**Source passage:**
— Begin —

The Resource Family Approval (“RFA”) program is a new state-wide foster caregiver approval process for all caregivers (related and non-related).
The RFA program has a single approval standard that replaces the existing multiple processes for licensing foster family homes, approving relatives and non-relative extended family members (“NREFMs”) as foster care providers, and approving families for legal guardianship or adoption. Tribally approved homes are not required to adhere to the RFA standards. Currently, fourteen counties in California have launched this new program. Beginning in January 2017, the RFA program will be implemented statewide.
RFA creates a framework for all families, including relative and NREFM caregivers, called "Resource Families" to receive the same information, training and opportunities for support. A resource family completes one approval process, and once approved, may choose to provide care on a short- or long-term basis. Once caregivers are approved resource families, they will not have to undergo any additional approval or licensure if they choose to adopt or be appointed a guardian for a child in foster care. Approval of a resource family, however, does not guarantee placement of a child with that resource family. The child’s social worker will continue to make placement decisions based on what is in the best interest of the child.

— End —

**Information shown:**

— Begin —

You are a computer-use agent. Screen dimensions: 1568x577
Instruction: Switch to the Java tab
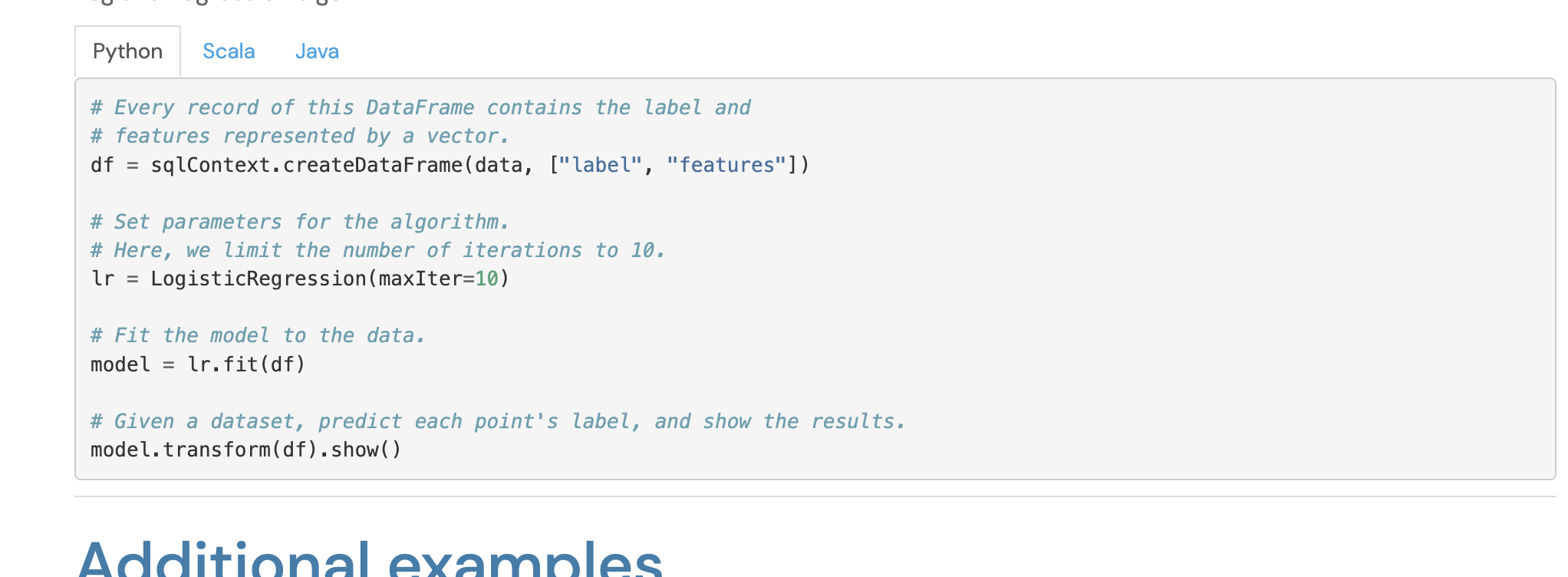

— End —

**Task requirements:**
1. Decide whether each statement agrees with the passage on the Resource Family Approval program. Answer yes or no, and quote the words from the passage that settle it.
(a) Tribally approved homes must meet the RFA standards.
(b) An approved resource family needs no further approval or licensure to adopt a child in foster care.
(c) Approval as a resource family guarantees that a child will be placed with that family.
2. According to the passage on the Resource Family Approval program, when will the program be implemented statewide?
3. Extend the passage on the Resource Family Approval program by writing what comes after its final sentence.

**Answers to the exercise:**
1.
(a) No: "Tribally approved homes are not required to adhere to the RFA standards."
(b) Yes: "they will not have to undergo any additional approval or licensure if they choose to adopt or be appointed a guardian for a child in foster care."
(c) No: "Approval of a resource family, however, does not guarantee placement of a child with that resource family."

2. Beginning in January 2017.

3.
CDSS has authority to temporarily administer the RFA Program through “Written Directives.” The CDSS has issued Written Directives and forms for implementing the RFA Program to ensure consistent standards among all counties and approving agencies. The latest version of the Written Directives can be found on the CDSS RFA Program Website. CDSS has been updating the Written Directives every few months, so be sure you review the most current version.
State law requires that all currently licensed foster family homes, approved relative caregivers, or NREFMs must convert to the RFA program no later than December 31, 2019. If the caregiver does not obtain resource family approval by December 31, 2019, all licenses and prior approvals shall forfeit on that date. Additionally, legal guardians of children still under the jurisdiction of the juvenile dependency court will need to convert to resource family status. Legal guardians of children whose court dependency status has been dismissed do not need to convert.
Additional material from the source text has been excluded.